Former Speechwriter for Rudy Giuliani Calls Feds Raid 'Tragic Third Act' to His Legal Career

A former speechwriter for Rudy Giuliani called Wednesday's raid of Giuliani's Manhattan apartment a "tragic third act" to his legal career.

John Avlon, a former Giuliani staffer, said he was "shocked" when he found out that federal investigators executed a search warrant against Giuliani and seized multiple electronic devices from both his office and home in New York City.

"[The raid had] A real sense of the tragedy…given the trajectory of his career," Avlon told CNN's New Day on Thursday. "Before he was New York City mayor—when I worked for him and was proud to do so—he was a crusading U.S. attorney leading the Southern District, which is the organization that's investigating him now."

"I don't think you can underestimate the respect he had in the legal community and the justice community, particularly at that time, when he was mayor," he added. "For this sort of tragic third act in the Rudy opera to be punctuated by the feds raiding his apartment is truly stunning, is sickening."

Avlon prepared Giuliani's addresses for the State of the City from 1999 to 2001 when Giuliani was the mayor of New York City and went on to served as the chief speechwriter and the deputy director of policy for Giuliani's 2008 presidential campaign.

Before Giuliani was elected as mayor, he was appointed to be the U.S. Attorney for the Southern District of New York in 1983 by then-President Ronald Reagan.

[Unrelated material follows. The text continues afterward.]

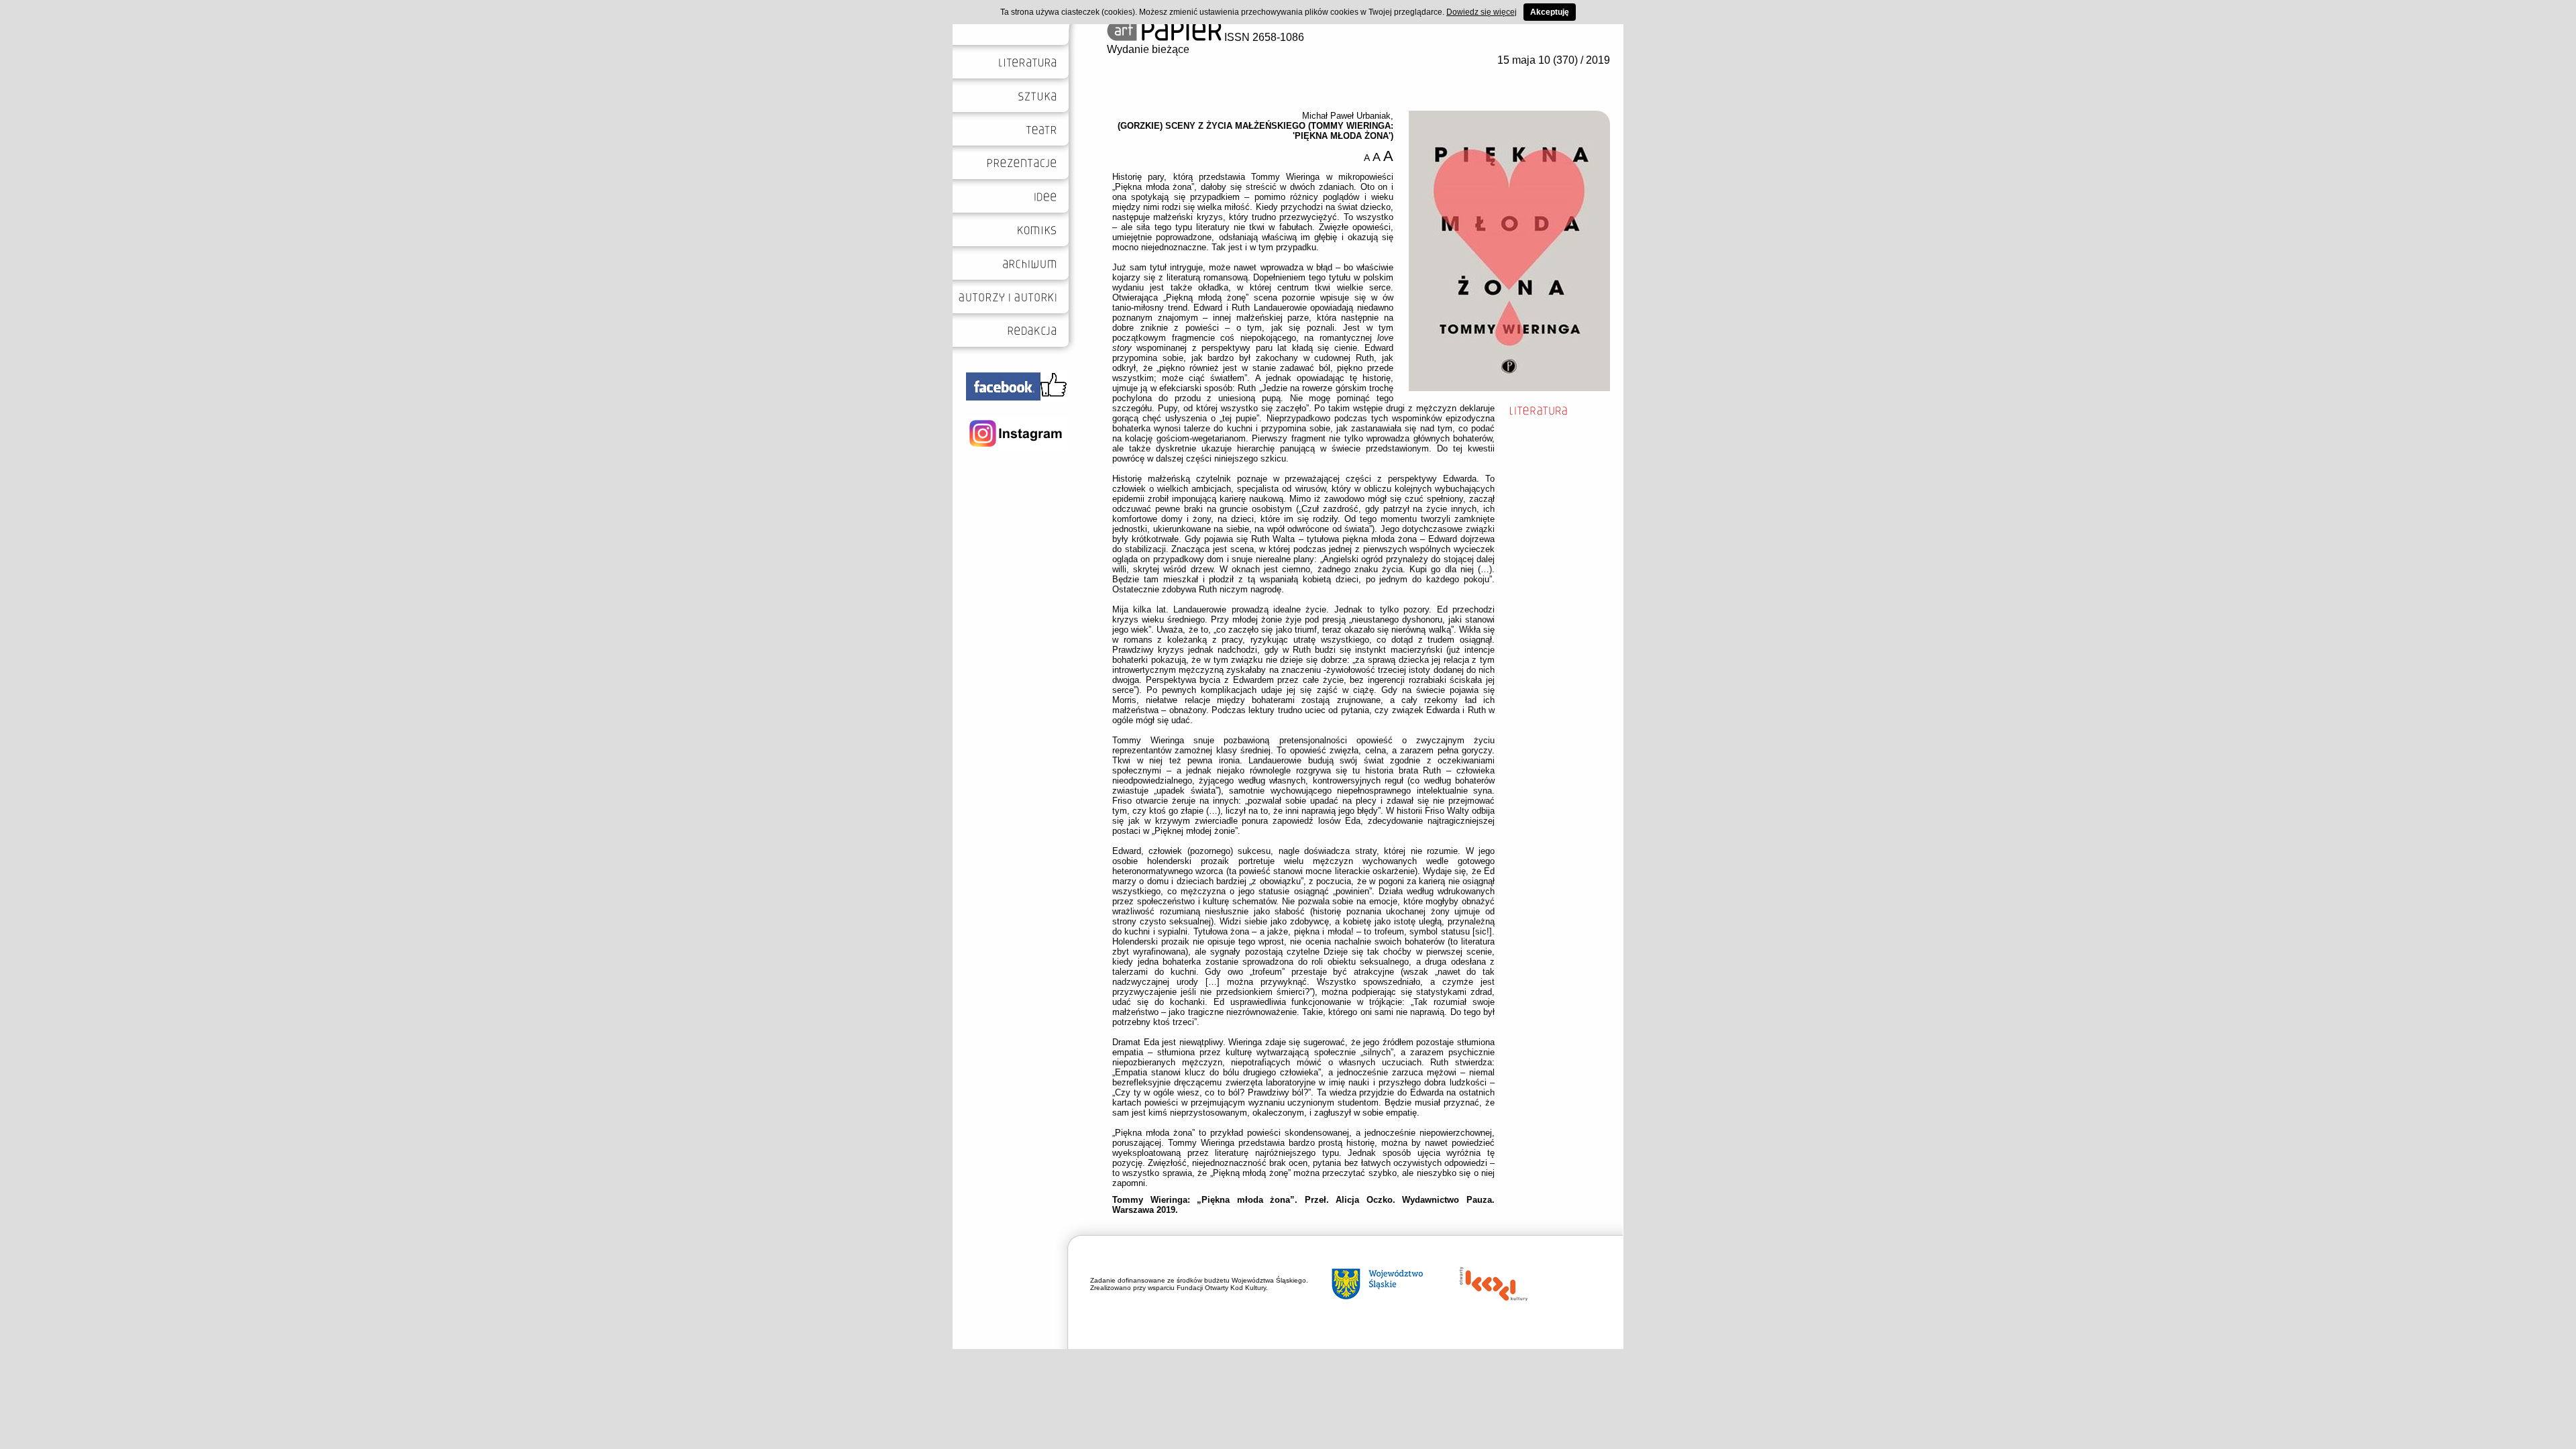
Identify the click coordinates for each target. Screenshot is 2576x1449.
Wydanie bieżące (1148, 49)
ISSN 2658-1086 (1263, 37)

The office is considered one of the highest profile in the country and known for being very independent and nonpartisan.

During his time in that post, Giuliani led the federal prosecution of New York City Mafia bosses in the 1980s known as the Mafia Commission Trial, which led to the conviction of eight organized crime figures.

However, Giuliani's legal reputation has declined since then, especially in recent years as he became former President Donald Trump's personal attorney. In the past year, he represented Trump in a series of failed lawsuits seeking to overturn the results of the 2020 presidential election.

Rudy Giuliani Feds Raid Ukraine
Rudy Giuliani talks to journalists outside the White House on July 1, 2020. Giuliani's New York City apartment was raided on Wednesday by federal investigators. Chip Somodevilla/Getty

"It was also a remarkable moment in Mr. Giuliani's long arc as a public figure," reporter at The New York Times, who broke the feds raid, noted on Wednesday. "As mayor, Mr. Giuliani won national recognition for steering New York through the dark days after the September 11 attacks, and earlier in his career, he led the same U.S. attorney's office in Manhattan that is investigating him now, earning a reputation as a hard-charging prosecutor who took on organized crime and corrupt politicians."

On Wednesday, FBI agents executed a search warrant in connection to Giuliani's ties to Ukraine. Federal authorities have largely focused on whether the former mayor illegally lobbied the Trump administration on behalf of Ukranian officials, who were allegedly digging up dirt on Trump's then-rival President Joe Biden and his son, Hunter.

The search warrant against Giuliani had been blocked by the Justice Department under the Trump administration for nearly two years, but the objections were lifted earlier this year after Merrick Garland was confirmed as Biden's new attorney general.

While Giuliani's lawyer, Robert Costello, called the search warrants a "corrupt double standard" against Republican officials, Avlon said he doesn't believe the investigation is in any way politicized.

"I don't think it's evidence of a politicized justice department," Avlon said. "I think that's kind of an ironic accusation by people from the Trump orbit, but it is tragic and [Giuliani] deserves to be remembered for more than this last act. But I'm afraid it will overshadow his other accomplishments."

Newsweek reached out to Giuliani's team for further comment but did not hear back before publication.